Dann möchte Ich meine Erfahrung auch mal euch schildern, beim ersten richtigen Bunnyhob habe Ich mir direkt das Linke Schienenbein kaputt gemacht. Aber es hat funktioniert und das hat nur gezählt, jetzt mit Protektoren bekomme ich das hin und wieder es hin aber das Gefühl ist anders. Funktioniert hat es mit einem Dirtbike 4x Brass 2 von Giant, was Ich aber bemerkt habe wenn ich mit dem Kona Nissan Werksteam Bike von mein Kollege fahre das total gefedert ist bekomme ich ein Bunnyhop super hin wie wenn ich jeden Tag 24 Stunden am Tag ein Bunnyhip machen würde und schon immer gemacht habe, versuch ich das mit dem Giant Brass 2 Dirtbike 4x nur die Gabel ist gefedert bekomme ich das einmal hin nach 40 anläufe.

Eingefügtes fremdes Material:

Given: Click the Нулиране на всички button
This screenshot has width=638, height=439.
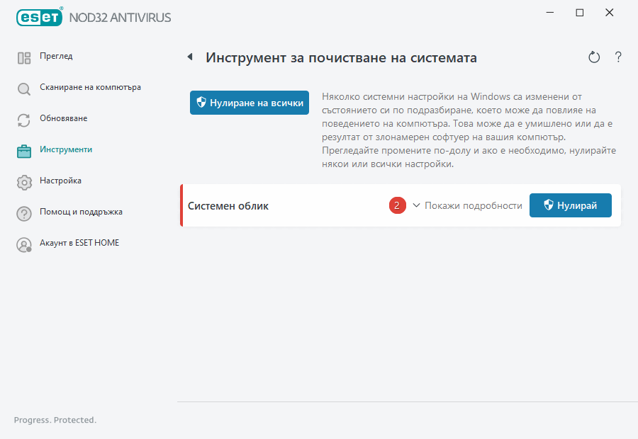Looking at the screenshot, I should 249,102.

Das habe Ich beim Kollegen mit dem Kona schon bemerkt alles was der auf sein Bike kann kann der es nicht auf meins ist doch nicht normal oder?


----------



## LB-Biker (15. Juni 2010)

Das sieht doch jeder anders, wenn dein Kumpel mit deinem fahren würde, fände er es evl. auch leichter wie mit seinem Fully


----------



## DominikRE (15. Juni 2010)

Das ist es aber nicht, der bekommt es mit mein Bike es überhaupt nicht hin, dafür bekomme ich es mit sein Bike es viel besser es hin.


----------



## Kettenglied (15. Juni 2010)

Kann es vielleicht sein das du das Konabike von deinem Kollegen total geil findest, es am Liebsten behalten würdest und deshalb viel motivierter bei der Sache bist?
Das Zauberwort heißt "Motivation". Da kann ein "fettes" Radl schonmal einen positiven Schub geben.


----------



## pedalentreter22 (15. Juni 2010)

denke eher, seine Geo ist viel besser.


----------



## DominikRE (16. Juni 2010)

@Kettenglied

Wenn Ich ehrlich bin finde Ich sein Kona nicht so geil, wenn überhaupt seine Dämpfer und Gabel mehr aber wirklich nicht.

Bike von Kollegen.
http://s.wiggle.co.uk/images/kona-four-nissan-zoom.jpg

Bike von mir. 
http://www.ready2bike.de/images/product_images/original_images/2243_0.jpg

@pedalentreter22

Das Gefühl habe Ich auch schon gehabt.


----------



## DiaryOfDreams (19. Juli 2010)

Habe jetzt nochmal 'ne Frage zum BunnyHop und keine Lust dafür 'nen neuen Thread aufzumachen.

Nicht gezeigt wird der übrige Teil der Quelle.